When the remote control valve 5 is returned to the neutral position, the position detecting sensor 5a provided in the remote control valve 5 detects that the operation lever of the remote control valve 5 is in the neutral state, and outputs a detection signal to the controller 40. When the detection signal is received from the position detecting sensor 5a, the controller 40 applies an electric current in accordance with the tilt angle detected by the inclination sensor 30, to the flow rate control valve 12a. More specifically, the controller 40 applies no electric current to the flow rate control valve 12a when the working machine is in a horizontal state, and when the working machine is in a state tilted with the front side lower, a larger electric current is applied to the flow rate control valve 12a with a larger tilt angle of the vehicle body. Namely, when the vehicle body is tilted with the front side lower, a large electric current is applied to the flow rate control valve 12a, and the flow passage area of the flow rate control valve 12a increases. This causes the resistance due to the throttle of the flow rate control valve 12a against the flow of the working oil discharged from the pilot chamber 11a to decrease, and thus the switching speed of the control valve 11 increases. Accordingly, when the vehicle body is tilted with the front side lower, the control valve 11 switches to the neutral position F from the working position D quicker than the case in which the vehicle body is in the horizontal state. Therefore, when the vehicle body is tilted with the front side lower, namely, when the working machine is traveling forward on a downslope, the communication between the valve-side passage 14a and the motor-side passage 15a is disconnected quicker than when the vehicle body is in the horizontal state, and the braking force to the hydraulic motor 2 occurs quicker. As such, the fluid pressure control device 100 can make the braking force to the hydraulic motor 2 occur earlier when the working machine is traveling forward on the downslope, and thus the braking distance at the time of the working machine stopping can be made shorter.

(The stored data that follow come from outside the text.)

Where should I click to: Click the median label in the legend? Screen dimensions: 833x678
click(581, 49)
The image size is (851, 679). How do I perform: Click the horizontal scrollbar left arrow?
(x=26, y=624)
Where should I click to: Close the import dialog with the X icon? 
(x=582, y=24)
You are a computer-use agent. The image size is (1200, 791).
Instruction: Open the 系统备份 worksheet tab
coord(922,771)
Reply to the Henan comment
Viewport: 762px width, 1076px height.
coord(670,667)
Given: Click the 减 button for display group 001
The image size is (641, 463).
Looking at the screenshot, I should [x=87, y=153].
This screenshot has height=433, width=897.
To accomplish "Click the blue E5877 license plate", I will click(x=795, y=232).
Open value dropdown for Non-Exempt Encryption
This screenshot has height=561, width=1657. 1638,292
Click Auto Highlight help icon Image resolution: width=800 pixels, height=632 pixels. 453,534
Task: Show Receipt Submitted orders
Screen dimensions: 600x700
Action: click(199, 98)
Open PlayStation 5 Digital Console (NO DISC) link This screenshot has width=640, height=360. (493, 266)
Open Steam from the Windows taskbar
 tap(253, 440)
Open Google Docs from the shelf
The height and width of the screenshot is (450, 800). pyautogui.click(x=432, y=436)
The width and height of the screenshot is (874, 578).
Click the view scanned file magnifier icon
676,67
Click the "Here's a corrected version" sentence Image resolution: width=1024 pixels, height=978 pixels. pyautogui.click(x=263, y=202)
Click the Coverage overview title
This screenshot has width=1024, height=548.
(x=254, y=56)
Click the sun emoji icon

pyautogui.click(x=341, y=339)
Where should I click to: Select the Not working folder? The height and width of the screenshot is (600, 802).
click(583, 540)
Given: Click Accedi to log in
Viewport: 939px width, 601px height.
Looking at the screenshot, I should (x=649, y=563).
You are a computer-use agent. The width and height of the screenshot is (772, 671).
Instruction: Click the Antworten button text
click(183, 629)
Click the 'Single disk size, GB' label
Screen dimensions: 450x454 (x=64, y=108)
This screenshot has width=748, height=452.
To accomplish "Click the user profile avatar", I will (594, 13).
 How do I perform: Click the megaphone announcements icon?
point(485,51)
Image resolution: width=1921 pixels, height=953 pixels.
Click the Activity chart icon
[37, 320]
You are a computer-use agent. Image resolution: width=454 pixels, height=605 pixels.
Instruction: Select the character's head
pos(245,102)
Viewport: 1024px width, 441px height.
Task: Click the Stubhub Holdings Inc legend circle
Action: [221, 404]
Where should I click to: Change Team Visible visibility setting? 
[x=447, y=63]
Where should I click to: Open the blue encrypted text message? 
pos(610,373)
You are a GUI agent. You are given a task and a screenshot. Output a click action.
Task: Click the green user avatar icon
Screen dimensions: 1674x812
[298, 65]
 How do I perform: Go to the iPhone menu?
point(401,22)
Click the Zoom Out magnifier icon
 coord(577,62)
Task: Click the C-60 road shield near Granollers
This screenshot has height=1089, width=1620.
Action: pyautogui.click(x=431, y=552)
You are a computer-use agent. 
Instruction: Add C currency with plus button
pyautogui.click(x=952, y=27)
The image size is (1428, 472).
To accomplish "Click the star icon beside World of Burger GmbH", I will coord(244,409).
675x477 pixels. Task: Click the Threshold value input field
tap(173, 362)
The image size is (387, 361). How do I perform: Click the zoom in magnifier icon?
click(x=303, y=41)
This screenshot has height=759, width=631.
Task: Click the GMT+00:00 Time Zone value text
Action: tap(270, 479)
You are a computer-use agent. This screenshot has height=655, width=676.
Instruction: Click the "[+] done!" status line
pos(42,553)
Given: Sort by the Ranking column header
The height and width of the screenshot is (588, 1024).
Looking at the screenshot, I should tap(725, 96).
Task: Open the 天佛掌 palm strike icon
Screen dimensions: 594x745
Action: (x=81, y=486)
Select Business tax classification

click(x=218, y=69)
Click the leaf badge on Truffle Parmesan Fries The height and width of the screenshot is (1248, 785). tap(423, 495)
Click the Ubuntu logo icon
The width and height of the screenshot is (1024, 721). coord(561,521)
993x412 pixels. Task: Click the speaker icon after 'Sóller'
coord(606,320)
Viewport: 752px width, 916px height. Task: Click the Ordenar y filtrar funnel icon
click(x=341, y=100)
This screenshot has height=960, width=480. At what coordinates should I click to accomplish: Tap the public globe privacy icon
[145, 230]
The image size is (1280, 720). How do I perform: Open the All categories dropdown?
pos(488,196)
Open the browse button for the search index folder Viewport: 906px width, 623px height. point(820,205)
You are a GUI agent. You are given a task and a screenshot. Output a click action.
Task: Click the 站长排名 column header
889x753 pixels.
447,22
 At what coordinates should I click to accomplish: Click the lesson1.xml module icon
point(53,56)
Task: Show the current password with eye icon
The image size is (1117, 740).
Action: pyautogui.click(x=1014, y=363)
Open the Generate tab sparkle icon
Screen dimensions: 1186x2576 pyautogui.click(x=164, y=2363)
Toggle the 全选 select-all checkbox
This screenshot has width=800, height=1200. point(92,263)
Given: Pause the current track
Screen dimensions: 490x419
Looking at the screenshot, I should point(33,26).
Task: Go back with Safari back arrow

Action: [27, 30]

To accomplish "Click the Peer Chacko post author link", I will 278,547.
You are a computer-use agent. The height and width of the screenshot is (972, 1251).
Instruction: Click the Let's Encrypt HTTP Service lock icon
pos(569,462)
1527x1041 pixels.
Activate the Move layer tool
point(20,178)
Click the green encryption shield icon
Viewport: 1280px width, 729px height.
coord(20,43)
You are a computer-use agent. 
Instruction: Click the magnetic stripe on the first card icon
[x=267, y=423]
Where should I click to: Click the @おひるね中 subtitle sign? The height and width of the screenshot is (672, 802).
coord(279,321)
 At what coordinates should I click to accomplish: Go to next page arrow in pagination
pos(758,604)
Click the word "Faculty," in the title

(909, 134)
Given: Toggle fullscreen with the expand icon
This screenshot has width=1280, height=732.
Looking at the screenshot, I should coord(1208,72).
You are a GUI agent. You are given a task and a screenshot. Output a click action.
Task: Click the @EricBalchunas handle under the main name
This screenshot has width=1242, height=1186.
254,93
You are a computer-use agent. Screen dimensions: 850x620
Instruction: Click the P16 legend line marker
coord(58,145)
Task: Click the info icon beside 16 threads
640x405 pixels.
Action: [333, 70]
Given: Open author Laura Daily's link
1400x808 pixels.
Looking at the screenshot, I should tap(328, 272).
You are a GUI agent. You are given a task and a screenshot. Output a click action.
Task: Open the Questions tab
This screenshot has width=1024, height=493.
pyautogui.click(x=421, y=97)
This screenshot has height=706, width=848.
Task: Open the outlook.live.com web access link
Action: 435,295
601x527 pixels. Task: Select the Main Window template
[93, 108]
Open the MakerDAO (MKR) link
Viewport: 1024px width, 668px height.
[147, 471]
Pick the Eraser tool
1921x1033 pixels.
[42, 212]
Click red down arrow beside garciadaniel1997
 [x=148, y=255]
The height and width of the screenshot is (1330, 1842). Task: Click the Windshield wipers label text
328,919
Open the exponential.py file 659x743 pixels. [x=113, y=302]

Moreover, the controller 40 receives the flow rate of the supply and discharge flow passage 22a detected by the flow rate sensor 50. When the detection signal is received from the position detecting sensor 5a, the controller 40 applies an electric current to the flow rate control valve 12a in accordance with the flow rate detected by the flow rate sensor 50. More specifically, the controller 40 applies a larger electric current to the flow rate control valve 12a with a greater flow rate. The flow rate detected by the flow rate sensor 50 is equal to the flow rate of the working oil supplied to the hydraulic motor 2, and thus with a greater flow rate detected at the flow rate sensor 50, a rotational speed of the hydraulic motor 2 will become faster. Namely, with a faster rotational speed of the hydraulic motor 2, a greater electric current is applied to the flow rate control valve 12a and the flow passage area increases. Accordingly, since the working oil of the pilot chamber 11a is discharged without receiving any effect due to the throttle of the flow rate control valve 12a, the switching speed of the control valve 11 increases. This makes the switching speed of the control valve 11 faster when the rotational speed of the hydraulic motor 2 is faster, and thus the control valve 11 switches quickly from the working position D to the neutral position F. Accordingly, when the rotational speed of the hydraulic motor 2 is fast, namely, in a case in which the speed of the working machine is fast, the switching speed of the control valve 11 will increase, and thus the communication between the valve-side passage 14a and the motor-side passage 15a will be disconnected quicker than the case in which the rotational speed of the hydraulic motor 2 is slow (when the speed of the working machine is slow), and the braking force occurs quicker to the hydraulic motor 2. As such, the fluid pressure control device 100 can cause the braking force to the hydraulic motor 2 to occur quicker when the speed of the working machine is fast, and thus the braking distance of the working machine can be made short.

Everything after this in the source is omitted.